Pode-se invejar um artista em um momento de plenitude. Numa estreia, num dia de casa cheia, quando o jogo se estabelece e o palco se conecta com todos na plateia. É lindo! E sim, há um certo glamour nisso. Pois saibam que há 2600 anos essas pessoas são guerreiras, abrem mão das certezas financeiras de um emprego convencional, enfrentam soldados e policiais para denunciar genocídios, defendem no palco de 2600 anos o povo que as insulta, que as chama de vagabundas, que lhes dizem que “mamam nas tetas do governo”, e que neste momento histórico, de cima pra baixo, como a grande solução para a cidade, nosso governo municipal não acha viável que a cidade tenha uma Secretaria de Cultura. Promoveu uma reforma administrativa e nos incluiu na pasta da Educação e quando essa escolha se tornou insustentável administrativamente, nos aglutinou com o Esporte e o Turismo. Corte de Pessoal, de secretarias inteiras, de institutos e fundações, todos “economizando” porque no utilitarismo da educação formal que receberam a educação da sensibilidade, aquela que há 2600 anos vem trazendo as principais ideias humanas se tornou desimportante. Aí, a mediocridade sensível e intelectual impera e as cadeiras voam.
O teatro é uma profissão. Ser artista é maravilhoso. Somos muito felizes fazendo o que fazemos e por isso escolhemos estar no palco. Por isso, há 2600 anos resistimos e continuamos no palco porque temos muita força nessa decisão. Também porque temos essa capacidade de resistir aos dias difíceis e a incompreensão.

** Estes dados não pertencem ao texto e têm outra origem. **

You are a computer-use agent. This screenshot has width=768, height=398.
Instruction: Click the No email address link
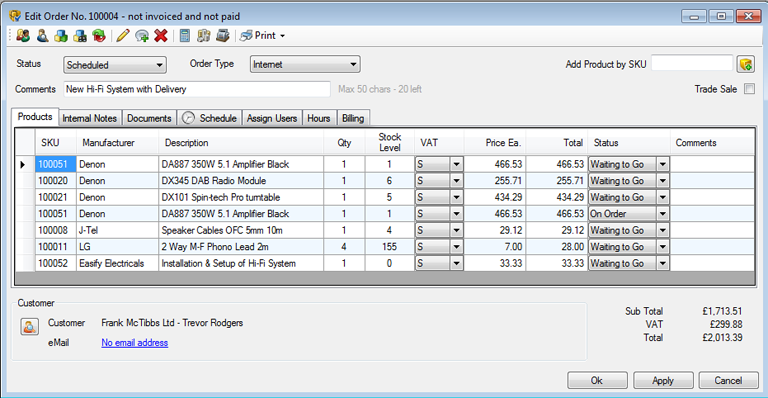[135, 343]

Mas, hoje, no dia que nos foi dado, no dia Nacional do Teatro, diante de tantos gastos absurdos, verbas de campanha, auxílios paletós, auxílios moradias, auxilio escolaridade, auxilio tudo que se puder votar e aprovar em uma câmara legislativa, nós e vocês… o palco e a plateia… nós que há 2600 anos somos o espelho síntese da raça humana, sabemos onde se deve começar as reformas.